RFK was much healthier, for one, and no less politically savvy. What’s more, Ted didn’t really have any baggage until after Joe Kennedy Sr.’s death.
Well, there's a really simple answer for this: age. JFK was born 8 years before Robert and 15 years before Ted. Initially Joe Kennedy Jr. was the great political hope of Joe Kennedy Sr, who had hoped he would become the first Catholic president of the US. However, Joe Jr. died in 1944 during the war (in an accident involving a fascinating top secret plan to fly remote controlled B-17s chock full of explosives into high value targets). After his death the mantel for those ambitions fell on the next oldest son of the family, John.

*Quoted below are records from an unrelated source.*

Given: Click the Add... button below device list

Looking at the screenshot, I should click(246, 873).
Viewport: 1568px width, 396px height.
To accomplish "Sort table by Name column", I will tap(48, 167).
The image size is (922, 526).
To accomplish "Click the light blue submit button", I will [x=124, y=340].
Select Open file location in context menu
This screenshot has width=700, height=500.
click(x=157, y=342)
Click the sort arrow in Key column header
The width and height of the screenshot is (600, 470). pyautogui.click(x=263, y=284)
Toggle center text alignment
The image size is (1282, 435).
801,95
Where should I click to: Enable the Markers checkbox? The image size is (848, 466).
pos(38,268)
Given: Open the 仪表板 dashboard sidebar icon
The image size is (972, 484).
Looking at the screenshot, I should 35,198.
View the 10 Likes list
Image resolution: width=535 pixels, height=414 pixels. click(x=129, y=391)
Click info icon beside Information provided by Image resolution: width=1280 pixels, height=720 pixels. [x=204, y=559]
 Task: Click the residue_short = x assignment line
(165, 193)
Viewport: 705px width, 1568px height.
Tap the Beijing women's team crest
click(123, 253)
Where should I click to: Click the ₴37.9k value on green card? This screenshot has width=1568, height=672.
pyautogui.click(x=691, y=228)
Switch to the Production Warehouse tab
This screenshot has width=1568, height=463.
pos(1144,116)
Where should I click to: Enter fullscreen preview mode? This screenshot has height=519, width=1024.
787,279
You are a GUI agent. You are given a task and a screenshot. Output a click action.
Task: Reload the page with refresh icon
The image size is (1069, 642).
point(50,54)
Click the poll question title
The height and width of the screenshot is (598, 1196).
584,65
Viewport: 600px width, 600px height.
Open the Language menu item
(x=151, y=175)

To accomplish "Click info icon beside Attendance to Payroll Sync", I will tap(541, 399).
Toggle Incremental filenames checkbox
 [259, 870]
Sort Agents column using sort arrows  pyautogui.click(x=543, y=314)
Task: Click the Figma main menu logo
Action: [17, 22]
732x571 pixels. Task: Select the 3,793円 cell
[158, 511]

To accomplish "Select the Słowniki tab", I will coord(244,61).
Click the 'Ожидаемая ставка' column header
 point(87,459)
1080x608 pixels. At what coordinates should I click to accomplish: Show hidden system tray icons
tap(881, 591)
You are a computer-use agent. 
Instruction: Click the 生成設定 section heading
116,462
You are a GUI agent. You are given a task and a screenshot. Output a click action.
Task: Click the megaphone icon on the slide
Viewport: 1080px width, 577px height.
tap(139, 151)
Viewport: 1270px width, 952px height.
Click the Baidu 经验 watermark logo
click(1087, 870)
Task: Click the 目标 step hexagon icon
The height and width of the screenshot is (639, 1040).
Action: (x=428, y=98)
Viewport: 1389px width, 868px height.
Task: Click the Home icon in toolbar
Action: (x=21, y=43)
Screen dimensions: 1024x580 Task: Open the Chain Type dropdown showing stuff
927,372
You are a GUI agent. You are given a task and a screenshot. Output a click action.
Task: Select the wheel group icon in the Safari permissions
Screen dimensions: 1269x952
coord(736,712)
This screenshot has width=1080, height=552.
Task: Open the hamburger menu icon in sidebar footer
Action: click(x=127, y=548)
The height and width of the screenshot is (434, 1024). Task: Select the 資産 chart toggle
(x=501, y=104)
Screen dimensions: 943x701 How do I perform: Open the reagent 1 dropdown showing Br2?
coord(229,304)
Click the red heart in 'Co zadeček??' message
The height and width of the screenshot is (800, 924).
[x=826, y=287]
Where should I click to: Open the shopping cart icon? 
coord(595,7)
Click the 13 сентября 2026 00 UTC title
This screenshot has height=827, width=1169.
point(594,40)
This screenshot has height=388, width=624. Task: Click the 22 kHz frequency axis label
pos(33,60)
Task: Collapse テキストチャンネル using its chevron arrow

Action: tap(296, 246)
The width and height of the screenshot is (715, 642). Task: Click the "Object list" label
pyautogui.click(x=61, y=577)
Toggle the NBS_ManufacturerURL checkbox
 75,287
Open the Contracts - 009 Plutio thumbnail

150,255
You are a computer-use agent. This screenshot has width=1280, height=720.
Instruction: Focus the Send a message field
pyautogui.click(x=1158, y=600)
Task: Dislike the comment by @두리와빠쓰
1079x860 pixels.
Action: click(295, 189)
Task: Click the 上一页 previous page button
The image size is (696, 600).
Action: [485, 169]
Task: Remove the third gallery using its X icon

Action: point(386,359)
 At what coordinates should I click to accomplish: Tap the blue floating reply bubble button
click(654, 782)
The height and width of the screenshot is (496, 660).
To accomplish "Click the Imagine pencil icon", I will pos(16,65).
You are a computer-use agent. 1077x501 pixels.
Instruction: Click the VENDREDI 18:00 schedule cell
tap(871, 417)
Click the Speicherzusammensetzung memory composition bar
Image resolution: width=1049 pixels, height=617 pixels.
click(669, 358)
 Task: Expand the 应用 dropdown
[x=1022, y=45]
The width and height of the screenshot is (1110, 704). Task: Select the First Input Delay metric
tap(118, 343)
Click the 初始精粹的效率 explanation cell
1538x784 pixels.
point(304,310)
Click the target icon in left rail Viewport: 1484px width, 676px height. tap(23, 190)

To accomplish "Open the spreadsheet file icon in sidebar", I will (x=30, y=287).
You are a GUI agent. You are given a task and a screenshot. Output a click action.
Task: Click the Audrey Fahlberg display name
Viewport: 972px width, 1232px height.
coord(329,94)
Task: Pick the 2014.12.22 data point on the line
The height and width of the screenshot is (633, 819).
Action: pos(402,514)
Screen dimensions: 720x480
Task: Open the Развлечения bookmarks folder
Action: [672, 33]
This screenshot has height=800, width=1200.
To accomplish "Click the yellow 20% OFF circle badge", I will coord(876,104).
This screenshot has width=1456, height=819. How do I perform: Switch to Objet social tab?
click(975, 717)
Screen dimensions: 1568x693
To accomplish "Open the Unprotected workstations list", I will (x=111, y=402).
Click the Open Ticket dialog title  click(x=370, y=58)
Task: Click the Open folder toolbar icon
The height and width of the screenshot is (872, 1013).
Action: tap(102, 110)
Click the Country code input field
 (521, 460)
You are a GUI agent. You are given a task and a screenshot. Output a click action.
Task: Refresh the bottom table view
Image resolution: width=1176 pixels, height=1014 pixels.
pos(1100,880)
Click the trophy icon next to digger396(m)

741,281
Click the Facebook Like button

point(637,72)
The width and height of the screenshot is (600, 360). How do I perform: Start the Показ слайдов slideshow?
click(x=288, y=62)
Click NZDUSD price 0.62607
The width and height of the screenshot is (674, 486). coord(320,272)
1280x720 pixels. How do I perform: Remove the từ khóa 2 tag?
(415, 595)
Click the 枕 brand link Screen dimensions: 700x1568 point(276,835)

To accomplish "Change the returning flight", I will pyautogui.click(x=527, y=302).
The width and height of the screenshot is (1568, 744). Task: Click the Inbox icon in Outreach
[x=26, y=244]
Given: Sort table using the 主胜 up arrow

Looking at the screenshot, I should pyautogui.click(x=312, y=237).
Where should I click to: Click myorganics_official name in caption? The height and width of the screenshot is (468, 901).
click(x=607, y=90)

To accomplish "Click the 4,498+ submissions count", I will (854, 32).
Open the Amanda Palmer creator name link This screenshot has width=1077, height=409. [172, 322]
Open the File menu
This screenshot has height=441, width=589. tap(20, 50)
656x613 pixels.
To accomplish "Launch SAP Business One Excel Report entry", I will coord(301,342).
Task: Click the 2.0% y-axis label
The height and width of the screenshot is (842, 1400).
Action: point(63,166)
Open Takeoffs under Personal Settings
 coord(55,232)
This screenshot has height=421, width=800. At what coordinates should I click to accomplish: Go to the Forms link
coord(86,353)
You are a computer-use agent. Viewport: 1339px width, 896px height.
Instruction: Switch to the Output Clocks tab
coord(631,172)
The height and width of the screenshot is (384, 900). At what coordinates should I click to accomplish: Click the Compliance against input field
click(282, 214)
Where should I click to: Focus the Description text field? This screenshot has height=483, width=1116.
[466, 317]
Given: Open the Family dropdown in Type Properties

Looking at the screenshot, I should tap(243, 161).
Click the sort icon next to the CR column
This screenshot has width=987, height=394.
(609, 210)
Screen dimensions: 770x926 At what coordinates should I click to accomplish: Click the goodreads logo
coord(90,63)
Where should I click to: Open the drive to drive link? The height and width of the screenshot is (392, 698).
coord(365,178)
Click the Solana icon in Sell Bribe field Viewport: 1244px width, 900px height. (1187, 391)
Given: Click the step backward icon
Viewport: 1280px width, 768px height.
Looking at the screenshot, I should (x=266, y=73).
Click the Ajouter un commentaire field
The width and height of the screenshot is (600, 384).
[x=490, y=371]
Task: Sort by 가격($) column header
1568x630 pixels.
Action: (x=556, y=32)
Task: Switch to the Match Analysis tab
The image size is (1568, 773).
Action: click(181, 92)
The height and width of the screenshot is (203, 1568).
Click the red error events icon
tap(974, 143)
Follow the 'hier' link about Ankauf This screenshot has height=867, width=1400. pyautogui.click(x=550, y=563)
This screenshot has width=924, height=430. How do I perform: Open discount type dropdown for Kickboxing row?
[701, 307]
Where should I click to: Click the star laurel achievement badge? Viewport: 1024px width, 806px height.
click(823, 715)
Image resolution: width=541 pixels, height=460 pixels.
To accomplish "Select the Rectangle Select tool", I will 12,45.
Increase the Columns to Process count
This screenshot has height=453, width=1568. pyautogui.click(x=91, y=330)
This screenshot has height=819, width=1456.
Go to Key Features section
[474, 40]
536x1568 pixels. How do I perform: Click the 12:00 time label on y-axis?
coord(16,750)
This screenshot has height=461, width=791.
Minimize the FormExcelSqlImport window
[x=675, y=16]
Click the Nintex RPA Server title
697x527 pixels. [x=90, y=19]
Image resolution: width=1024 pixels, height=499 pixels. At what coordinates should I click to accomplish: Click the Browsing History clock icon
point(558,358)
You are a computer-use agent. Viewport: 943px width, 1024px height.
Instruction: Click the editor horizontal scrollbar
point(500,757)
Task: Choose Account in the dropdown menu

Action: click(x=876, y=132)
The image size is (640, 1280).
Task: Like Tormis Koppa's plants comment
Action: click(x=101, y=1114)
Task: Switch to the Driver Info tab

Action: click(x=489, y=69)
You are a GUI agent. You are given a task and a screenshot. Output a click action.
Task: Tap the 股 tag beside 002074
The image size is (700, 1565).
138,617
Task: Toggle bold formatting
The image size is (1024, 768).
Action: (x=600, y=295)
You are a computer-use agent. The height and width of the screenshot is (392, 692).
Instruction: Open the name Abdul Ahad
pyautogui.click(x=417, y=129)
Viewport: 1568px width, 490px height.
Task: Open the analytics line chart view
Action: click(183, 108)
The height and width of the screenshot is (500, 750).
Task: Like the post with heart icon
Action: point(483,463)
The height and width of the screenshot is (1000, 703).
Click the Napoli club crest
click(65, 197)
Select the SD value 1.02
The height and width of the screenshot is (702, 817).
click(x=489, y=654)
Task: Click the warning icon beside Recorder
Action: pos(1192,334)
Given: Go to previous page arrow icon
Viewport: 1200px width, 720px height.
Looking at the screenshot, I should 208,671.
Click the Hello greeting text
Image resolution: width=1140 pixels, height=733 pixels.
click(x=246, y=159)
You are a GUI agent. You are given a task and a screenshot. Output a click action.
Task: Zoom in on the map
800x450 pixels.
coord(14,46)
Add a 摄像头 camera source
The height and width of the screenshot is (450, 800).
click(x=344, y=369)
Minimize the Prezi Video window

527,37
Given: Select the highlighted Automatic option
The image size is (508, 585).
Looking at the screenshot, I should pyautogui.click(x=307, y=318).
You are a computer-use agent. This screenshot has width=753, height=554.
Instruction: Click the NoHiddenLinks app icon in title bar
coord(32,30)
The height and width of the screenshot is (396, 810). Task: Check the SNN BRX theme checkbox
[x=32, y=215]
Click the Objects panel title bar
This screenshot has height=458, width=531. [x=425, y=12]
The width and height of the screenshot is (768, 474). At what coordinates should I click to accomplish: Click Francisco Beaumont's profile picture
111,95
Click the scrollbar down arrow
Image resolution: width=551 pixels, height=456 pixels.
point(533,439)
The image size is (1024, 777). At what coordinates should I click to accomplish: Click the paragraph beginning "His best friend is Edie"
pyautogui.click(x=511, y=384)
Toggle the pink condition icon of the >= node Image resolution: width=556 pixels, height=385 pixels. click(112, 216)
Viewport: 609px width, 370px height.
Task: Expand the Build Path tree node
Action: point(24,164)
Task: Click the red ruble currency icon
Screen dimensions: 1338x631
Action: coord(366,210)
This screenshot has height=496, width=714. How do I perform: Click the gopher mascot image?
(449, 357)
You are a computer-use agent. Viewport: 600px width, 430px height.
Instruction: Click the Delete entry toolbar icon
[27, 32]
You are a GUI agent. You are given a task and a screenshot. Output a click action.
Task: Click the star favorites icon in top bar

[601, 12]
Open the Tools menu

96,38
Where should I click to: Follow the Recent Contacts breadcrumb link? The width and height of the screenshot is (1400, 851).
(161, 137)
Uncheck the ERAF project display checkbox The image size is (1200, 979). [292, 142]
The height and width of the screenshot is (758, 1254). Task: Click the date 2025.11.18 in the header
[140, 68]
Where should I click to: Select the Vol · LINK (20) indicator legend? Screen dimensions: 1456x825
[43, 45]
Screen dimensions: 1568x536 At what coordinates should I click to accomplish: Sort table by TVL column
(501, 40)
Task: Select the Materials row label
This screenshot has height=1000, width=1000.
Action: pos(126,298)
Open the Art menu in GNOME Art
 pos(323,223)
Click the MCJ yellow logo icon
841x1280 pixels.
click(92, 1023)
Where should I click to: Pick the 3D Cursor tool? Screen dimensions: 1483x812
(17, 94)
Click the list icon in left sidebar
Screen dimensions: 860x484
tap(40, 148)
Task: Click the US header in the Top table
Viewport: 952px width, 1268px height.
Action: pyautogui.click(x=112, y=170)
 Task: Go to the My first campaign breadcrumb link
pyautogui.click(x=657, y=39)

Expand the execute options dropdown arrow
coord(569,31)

JFK himself became a war hero, as his tiny torpedo boat (PT-109) was cut in half by a collision with a Japanese destroyer and subsequently exploded. JFK polled the surviving crew on whether they wanted to surrender to the Japanese or continue to fight, and they decided not to surrender, instead they swam for four hours (JFK hauling a severely wounded crewman the whole way using a life jacket strap clenched between his teeth) to a nearby island (and then later swam to other islands) before being rescued several days later. The event received a fair amount of attention in the press as Joe Kennedy Sr. was already famous at that point.
On his status as a war hero, his Kennedy heritage, and, of course, his charisma and other qualities (and Joe's massive bank roll and influence) JFK won election in 1946 to become a congressional representative for Massachusetts. At that point Ted Kennedy was only 14 and Robert 21 (and still attending Harvard), neither legally old enough to run for congress. Six years later JFK won a Senate seat, and even if Joe Kennedy Sr. had decided Ted or Robert were better bets, neither had any sort of political resume at that time due to their age.
And, indeed, both Ted and Robert could be fairly have said to have ridden JFK's political coat tails. Ted took over JFK's senate seat after it was vacated, and RFK was appointed attorney general by Kennedy when he became president.